Da allora si è fatta tanta strada, anche se l’inaspettata mutazione della società mondiale ha talvolta prodotto mostri, spesso distogliendo da un percorso probabilmente vincente se affrontato razionalmente e metodicamente. Tant’è vero che oggi, dopo quasi due Secoli di storia, finalmente l’idea di città giardino torna a trionfare con sperimentazioni e proposte di elevato approccio architettonico ed estensioni funzionali.

Così, mentre Chicago già vanta la sua fattoria verticale, la FarmedHere a Bedford Park, altre città muovono verso la nuova idea di città giardino.
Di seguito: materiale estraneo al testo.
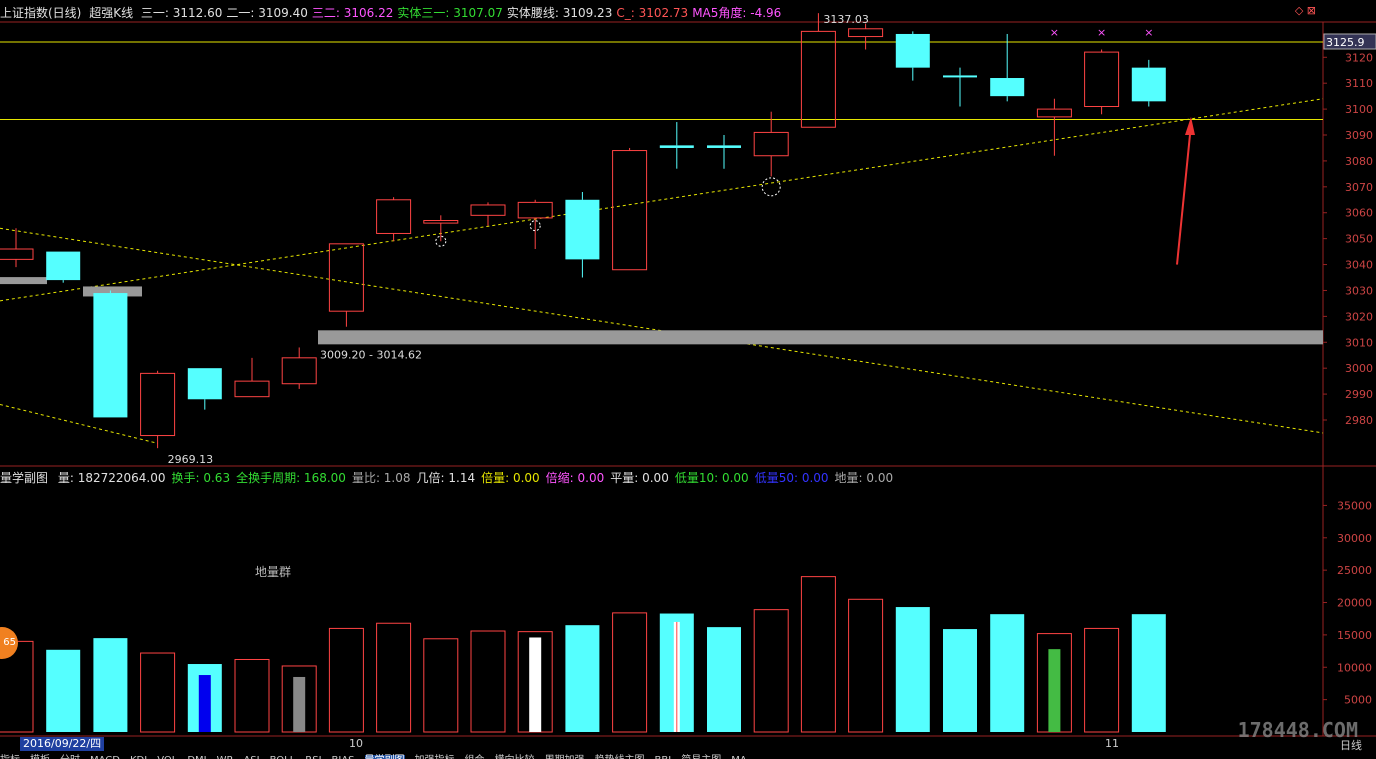 This screenshot has height=759, width=1376. I want to click on volume-value-9: 低量50: 0.00, so click(792, 478).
È il caso, ad esempio, della Green8 nel centro di Alexanderplatz a Berlino, progettata da Architects Agnieszka Preibisz e Peter Sandhaus. Ma è anche il caso del progetto pensato dallo studio Japa Architects per rispondere al fabbisogno alimentare delle città asiatiche: affascinanti torri a elementi circolari non concentrici e mobili, ossia in grado di cambiare direzione per favorire l’illuminazione delle aree verdi.
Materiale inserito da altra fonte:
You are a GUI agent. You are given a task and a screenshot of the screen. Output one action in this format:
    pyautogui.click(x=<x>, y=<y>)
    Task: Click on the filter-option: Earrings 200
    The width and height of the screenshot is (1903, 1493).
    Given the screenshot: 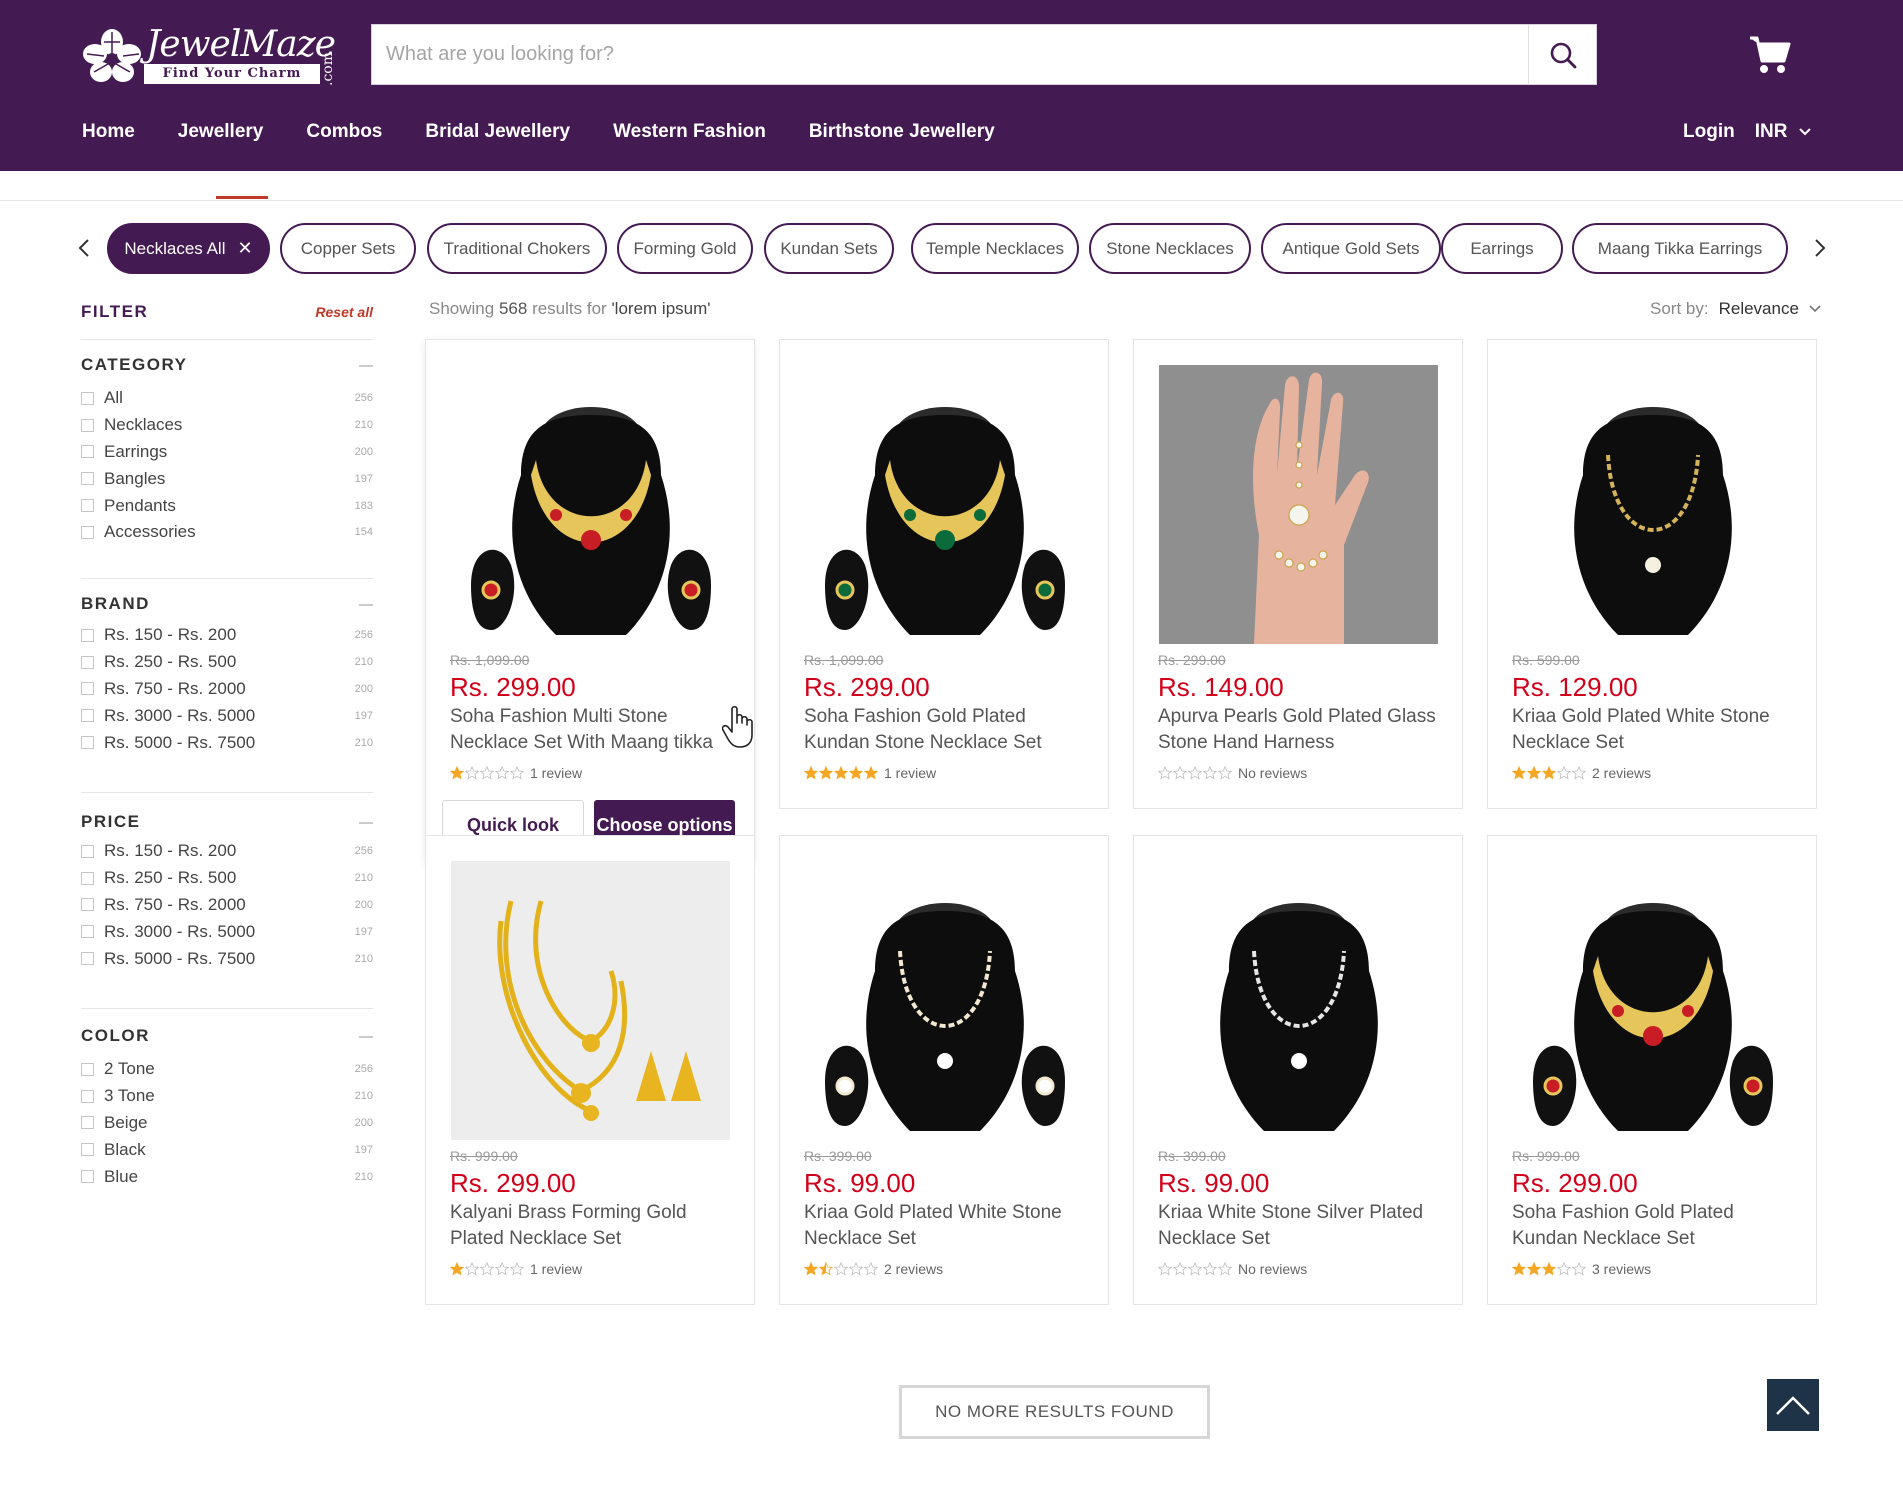 What is the action you would take?
    pyautogui.click(x=227, y=452)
Londra si distingue ancora, con la proposta per Shoreditch della Endless Vertical City: alta 300 metri, questa torre è progettata dallo studio SURE Architecture per racchiudere un ecosistema e costituire, da sola, una città. Destinata a contenere l’insieme delle funzioni urbane essenziali, continuamente rapportate a spazi verdi dimensionalmente ragguardevoli, è una fabbrica d’impronta vagamente decostruttivista, con soluzioni che ammorbidiscono e disorientano piacevolmente, rappresentativa dunque di una nuova concezione formale dell’architettura. Consiglio di visitare il sito ufficiale della SURE Architecture (http://www.sure-architecture.com), dove si trovano immagini bellissime di questo edificio.

L’impianto strutturale (pensato in tubolari d’acciaio) è progettato per reggere su una superficie di base di mq 3.318 e produrre, in verticale, ben 165.855 mq di aree a verde. Una città verde nella città storica.

Per quanto il concetto di ecosistema introdotto come uno degli obiettivi progettuali, a mio parere potrebbe destare alcune obiezioni, è pur vero che l’approccio fonda su basi ecologiche anche nella scelta dei materiali costruttivi e di finitura. In ogni caso, dal mio punto di vista è stupefacente.

L’obiettivo della riduzione del consumo di suolo è affrontato sia in termini orizzontali, ossia con la contrazione della superficie terrestre impiegata per la realizzazione della costruzione, sia in termini di amplificazione delle aree verdi ai vari piani, con la dotazione di veri e propri giardini privati e collettivi.

Si tratta di una decisa e coerente risposta all’orientamento odierno della ricerca urbanistico/architettonica su scala planetaria.